Passeggiando in paese i ricordi si fanno ancora più intensi, difficile riuscire a non vedere Angelo Vassallo ad ogni angolo di strada. «Tutto mi ricorda lui – dice la signora Angelina mentre accarezza l’altro cucciolo che è arrivato al suo fianco. Sono stata sempre al suo fianco, so con esattezza tutte le cose che ha fatto, tutte quelle per cui ha lottato, la loro storia, la loro genesi. Così ogni cosa che vedo in paese mi ricorda lui. E so che i miei giorni ormai dovranno passare così».
C’è una cosa che proprio non sopporta la signora Angelina. Sale sulle ferite ancora aperte. «Pollica resta un piccolo paesino, nonostante tutta l’attenzione che abbiamo ricevuto in questi mesi.

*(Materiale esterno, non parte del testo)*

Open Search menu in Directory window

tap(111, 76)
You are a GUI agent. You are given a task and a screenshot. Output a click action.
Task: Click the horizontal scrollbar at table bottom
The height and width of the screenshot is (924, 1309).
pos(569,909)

E come in ogni piccolo paesino le voci prima o poi arrivano. Così anche a me sono state riportate molte cattiverie dette su mio marito. Cattiverie che mi fanno ancora più male. Perché Angelo non è morto di malattia, ma ucciso per aver inseguito un sogno».

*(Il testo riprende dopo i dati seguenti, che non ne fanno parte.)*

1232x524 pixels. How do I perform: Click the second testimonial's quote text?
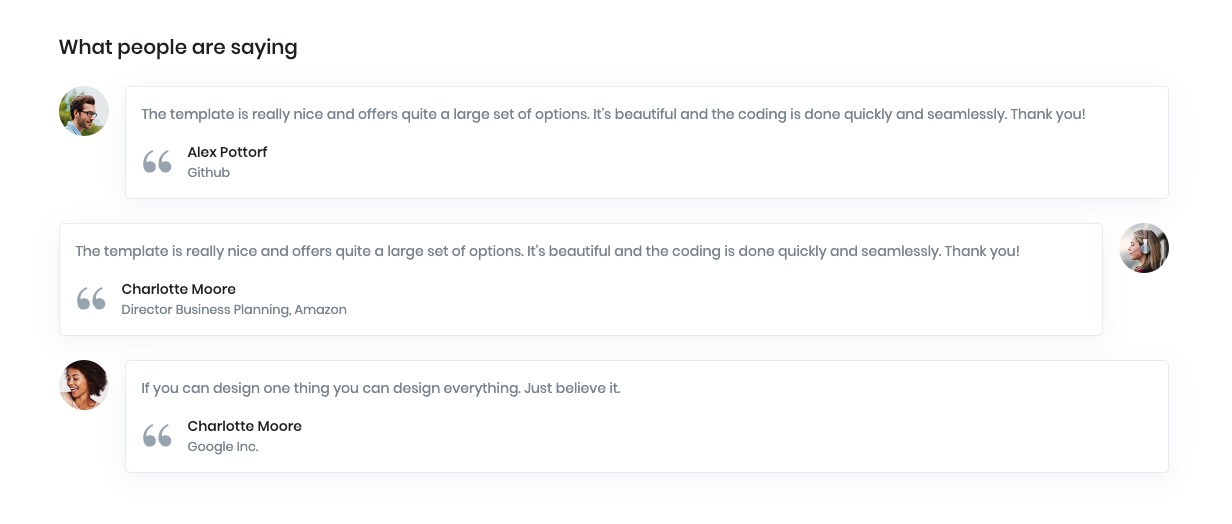click(548, 251)
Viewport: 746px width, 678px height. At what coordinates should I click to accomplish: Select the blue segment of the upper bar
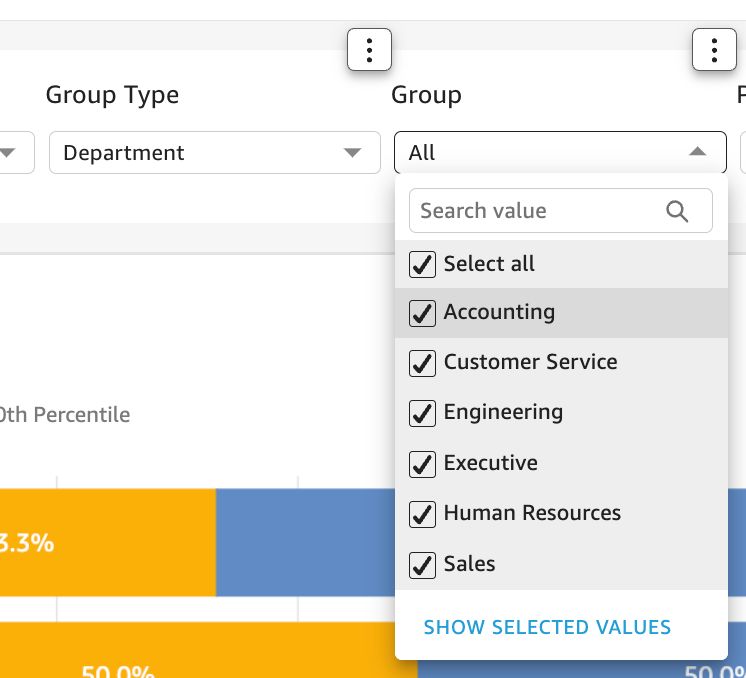coord(305,543)
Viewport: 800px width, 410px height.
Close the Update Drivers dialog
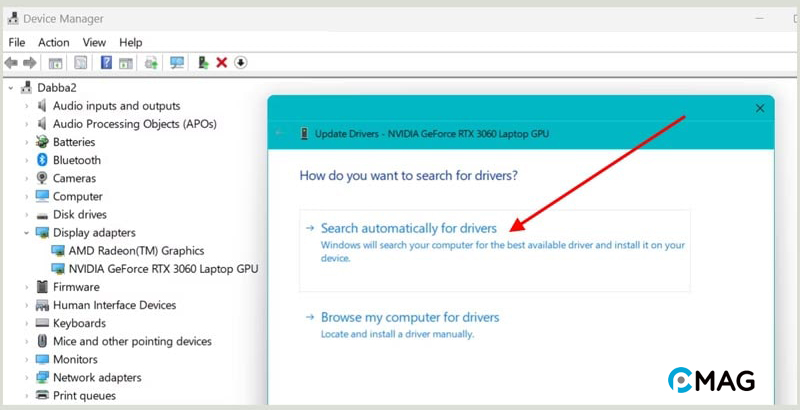(760, 108)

Il racconto è rotto dalle lacrime, dalla disperazione. Gli inquirenti della Dda, lo stesso procuratore capo di Salerno sono sempre molto vicini alla famiglia. «Ci fanno sentire la loro solidarietà, ci fanno avere fiducia nel lavoro molto difficile che stanno portando avanti – spiega la signora Anglina. E anche io dovrei avere la voglia di trovarle presto queste persone. Ma in questo momento non riesco a provare né rabbia, né odio. So solo che Angelo non è più qui e ora devo solo imparare a vivere con questa certezza. Spero che gli è stato vicino in questi anni prosegua nell’ amministrare questo paese con la sua stessa passione».
Andando via ci voltiamo ancora ad ammirare lo splendido panorama. Angelina ci guarda: «E’ bellissimo. Ma perché noi possiamo guardarlo e lui no?».